Message-Id: <199910150826.KAA12903@givry.inria.fr>
From: Francis Dupont <Francis.Dupont@inria.fr>
To: skaller <skaller@maxtal.com.au>
Subject: Re: localization, internationalization and Caml
Date: Fri, 15 Oct 1999 10:26:12 +0200
In your previous mail you wrote:
The current 'support' for 8 bit characters in ocaml should be
deprecated immediately. It is an extremely bad thing to have, since
Latin-1 et al are archaic 8 bit standards incompatible with the
international standard for ISO10646 communication, namely
the UTF-8 encoding.
=> there is a rather strong opposition against UTF-8 in France
because it is not a natural encoding (ie. if ASCII maps to ASCII
it is not the case for ISO 8859-* characters, imagine a new UTF-X
encoding maps ASCII to strange things and you'd be able to understand
our concern).
Yes, I know Latin-1 is useful now for French.

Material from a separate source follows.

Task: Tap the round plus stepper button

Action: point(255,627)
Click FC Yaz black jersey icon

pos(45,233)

=> it is more than useful, Latin-1 (soon ISO IS 8859-15) is necessary
if you need really readable texts in French.
The way forward may well be to provide an input filter to convert
Latin-1 (or any other encoding) to UTF8, and have ocaml process that.

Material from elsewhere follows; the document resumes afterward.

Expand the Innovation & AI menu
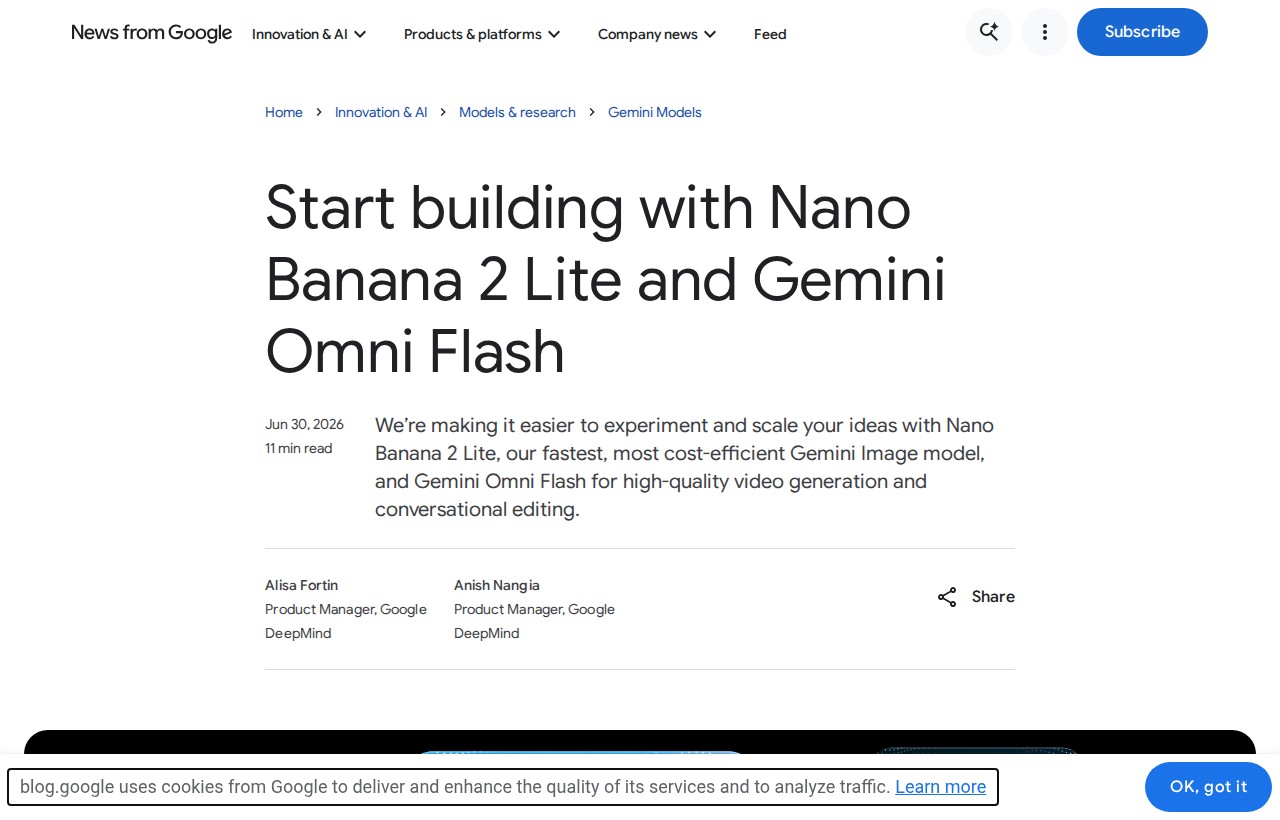Image resolution: width=1280 pixels, height=820 pixels. pos(309,34)
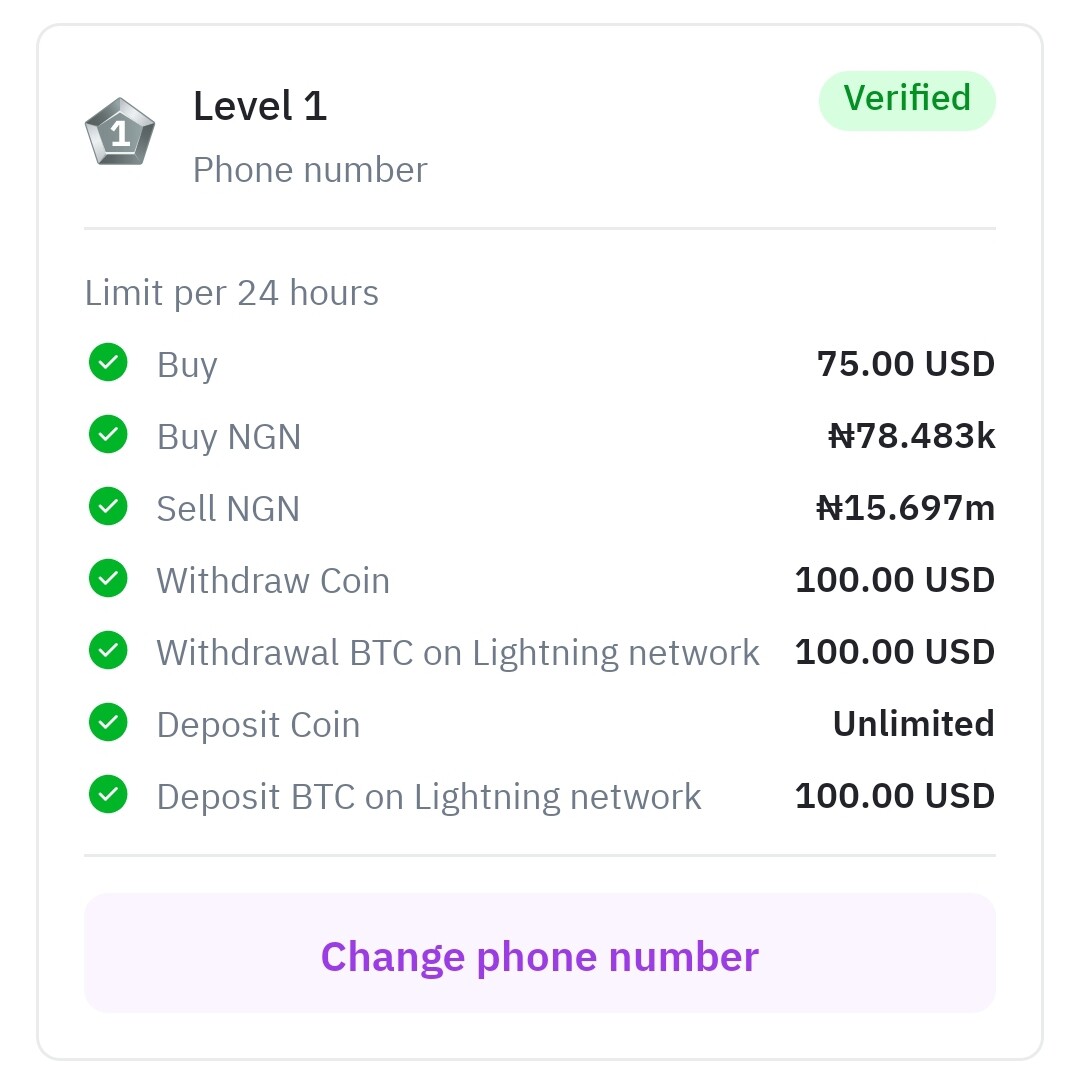Click the Unlimited Deposit Coin value
1080x1090 pixels.
tap(914, 724)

=> my problem is the output of the filter will be no more readable when
I've put too much French in the program (in comments for instance).

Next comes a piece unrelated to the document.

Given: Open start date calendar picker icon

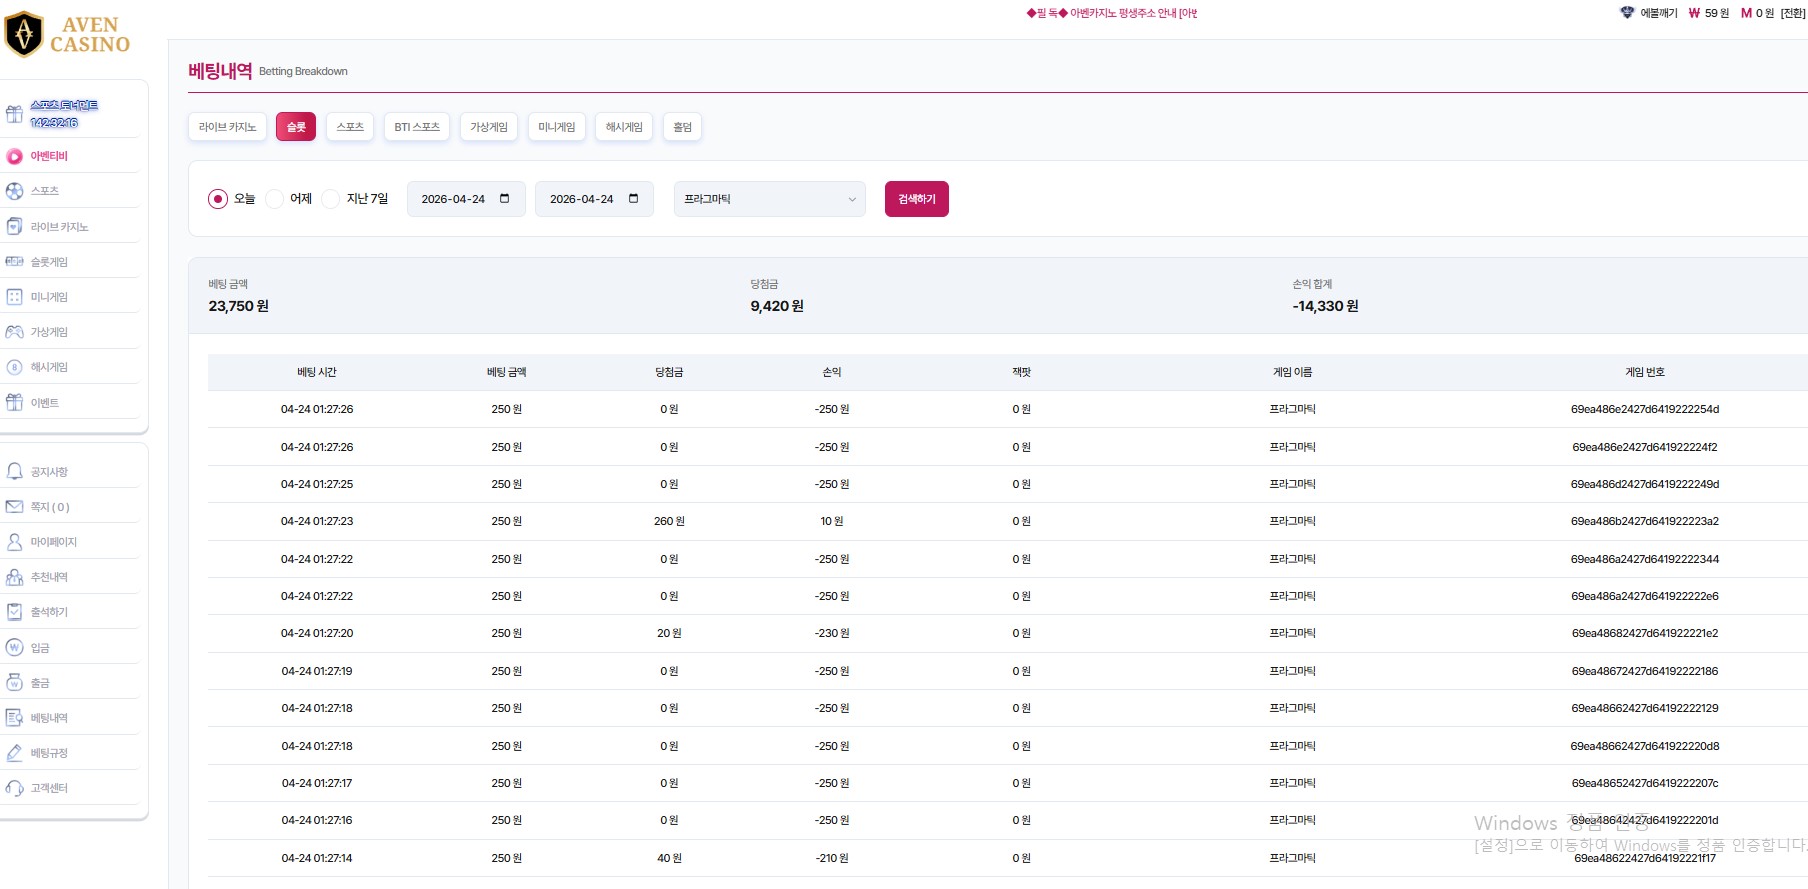Looking at the screenshot, I should point(505,199).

This requires almost no changes to the compiler: the design should
open the set of characters acceptable in identifiers, probably
to some subset of the set recommended in one of the ISO10646 related
documents; the other change required is to accept \uXXXX and \UXXXXXXXX
escapes in strings. String processing functions should generally
continue to be 8 bit [per octet]: full internationalisation of client
string handling functions is a very complex, non-trivial, task]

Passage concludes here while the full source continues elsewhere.